A principal força é política?

Todd Green: Sim. E o mesmo ocorre com a Al Qaeda. Quando você lê e estuda os textos de Osama bin-Laden, vê que ele se refere com frequência à Palestina, às tropas americanas, à Arábia Saudita, a intervenções militares americanas, à história do colonialismo americano. Isso não torna o que ele faz correto, da mesma maneira que não justifica os atos do ISIS. Mas se nós queremos explicar como esses grupos emergem, nós precisamos ser honestos em relação às circunstâncias políticas que dão origem a eles.
Uma das histórias interessantes em relação ao ISIS envolve o jornalista francês Didier François, mantido em poder do grupo por cerca de dez meses e libertado há um ano. Quando ele fala de sua experiência, ele diz que quase todas as suas conversas com membros do ISIS eram políticas, não eram religiosas.
DIDIER FRANÇOIS
Jornalista francês que foi sequestrado pelo Estado Islâmico e, depois de passar dez meses
refém, foi libertado em abril de 2014

Se é uma questão política, qual a melhor maneira de enfrentá-la?

Todd Green: Se vemos como um problema político, nós focamos em soluções políticas. Mas se vemos como um problema do islã, a resposta é a de que essa é uma questão que os próprios muçulmanos devem resolver. Os Estados Unidos tendem a ignorar essas realidades políticas. Se você lê o relatório da Comissão do 11 de Setembro, a conclusão final sobre por que ele ocorreu está relacionada ao islã, a um problema interno do mundo islâmico. Não há nenhuma reflexão naquele documento sobre o papel desempenhado pelos Estados Unidos, incluindo nosso apoio a regimes autocráticos e terríveis, que é amplamente conhecido no Oriente Médio.

E o conflito Israel-Palestina?

* DADOS *
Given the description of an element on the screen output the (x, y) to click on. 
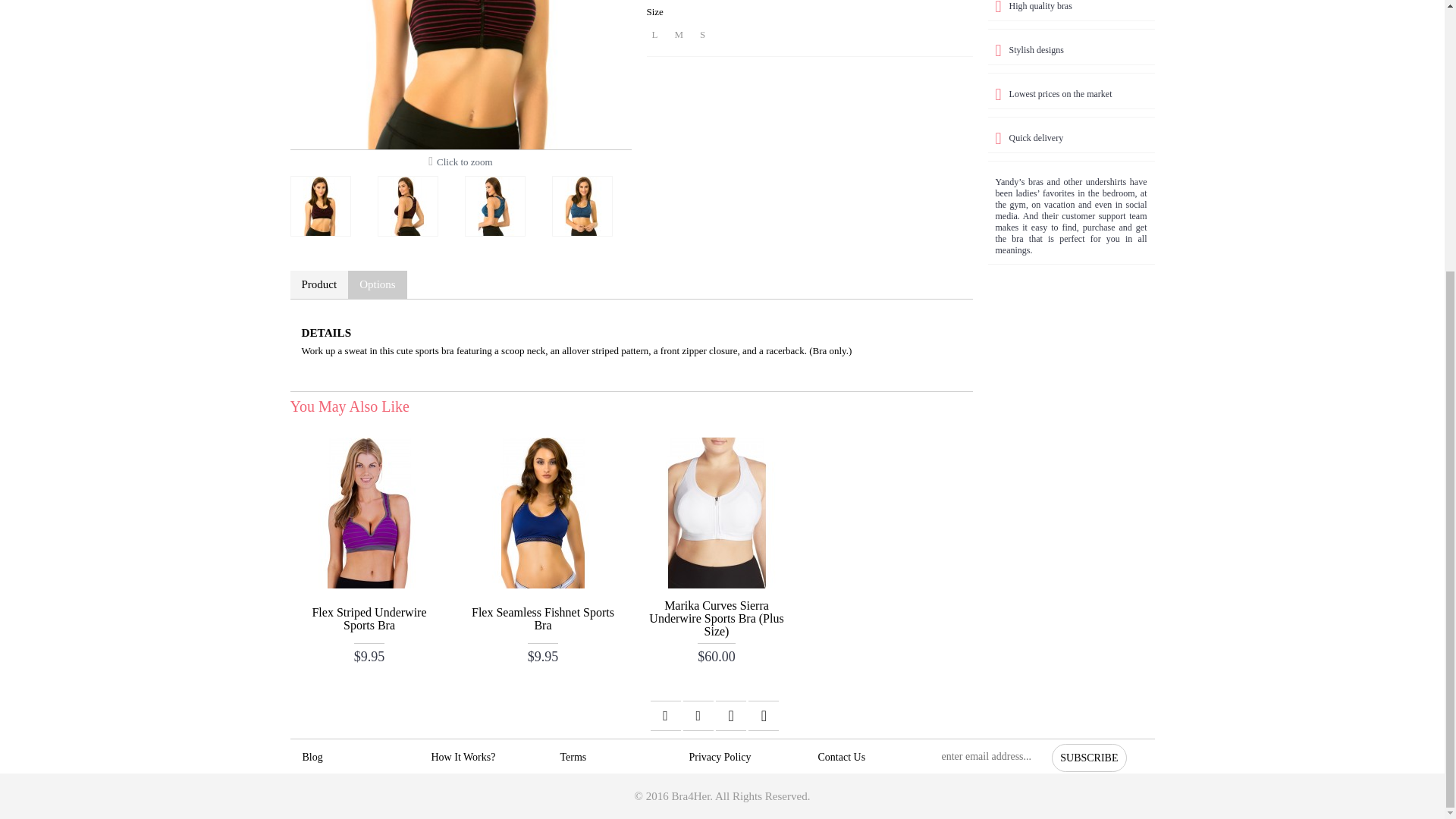
Options (377, 284)
Terms (608, 757)
Blog (350, 757)
Flex Striped Zipper Front Sports Bra YFX-5591 (585, 202)
Contact Us (865, 757)
Product (318, 284)
Flex Striped Zipper Front Sports Bra YFX-5591 (323, 202)
Flex Seamless Fishnet Sports Bra (542, 616)
Flex Striped Zipper Front Sports Bra YFX-5591 (411, 202)
Privacy Policy (737, 757)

* TAREFAS E EXERCÍCIOS *
A. Segundo a entrevista com Todd Green, a que temas Osama bin-Laden se refere com frequência em seus textos? Liste todos.
B. Escreva a continuação da entrevista com Todd Green a partir da última pergunta.

* RESULTADOS DO EXERCÍCIO *
A.
- Palestina
- tropas americanas
- Arábia Saudita
- intervenções militares americanas
- história do colonialismo americano

B.
Todd Green: Até que haja uma boa solução para esse conflito sempre haverá tensões. Mas não vejo vontade política suficientes nos Estados Unidos para fazer o que é necessário para resolvê-lo. O apoio a Israel ainda é pouco questionado na elite política.

Qual é sua resposta para Ayaan Hirsi Ali (que nasceu na Somália e hoje vive nos EUA), para quem a violência do Estado Islâmico e de outros grupos extremistas tem raízes no islã e há uma necessidade de reformá-lo?

Todd Green: No meu livro eu falo bastante de Ayaan Hirsi Ali. Ela é uma ex-muçulmana que usa seu status de iniciada para criticar o islã. Sua audiência não são os muçulmanos. Sua audiência é o Ocidente. Mas quando examinamos seus argumentos, eles se desmontam rapidamente. Em primeiro lugar, houve vários movimentos de reforma do islã, principalmente a partir do século 19. Em segundo lugar, a ideia de que a violência é conectada de maneira orgânica ao islã pressupõe que 1,6 bilhão de pessoas no mundo interpretam os textos e tradições do islã da mesma maneira, o que não é verdade. Na última década, três vencedores do Prêmio Nobel da Paz eram muçulmanos. O Corão tem passagens que encorajam atos de violência ou guerra justificada, mas encontramos isso na Bíblia também.
Minha maior crítica em relação a Hirsi Ali é que ela ignora a história de violência ocidental, incluindo o colonialismo. Ela ignora a predominância do racismo na história do Ocidente. Ela coloca toda a culpa nos muçulmanos e no islã e há muitos no Ocidente que a adoram por isso.
Eu trato da questão da violência do islã no meu livro, mas também abordo a questão da violência ocidental. A percepção de muitos políticos e de pessoas como Ayaan Hirsi Ali é a de que o islã equivale à violência e o Ocidente, à paz. O Ocidente tem uma história de escravidão, de exploração de populações nativas e algumas tentativas de genocídio. Nós torturamos, e não apenas na guerra ao terror. Isso é violência e é parte da percepção que as pessoas têm dos Estados Unidos em outras regiões. Mas nós não falamos disso. Nós falamos do islã e a violência.
AYAAN HIRSI ALI
Escritora que nasceu na Somália (África), ex-muçulmana que escreve sobre o Islã.
Ayaan vive, atualmente, nos Estados Unidos.

E qual é a solução?

Todd Green: É necessário ter uma significativa reavaliação da política externa no Ocidente, em especial nos Estados Unidos. Nós temos um histórico muito ruim quando se trata de apoiar democracias no Oriente Médio. Nós favorecemos muitos regimes autocráticos em razão da estabilidade que eles nos oferecem.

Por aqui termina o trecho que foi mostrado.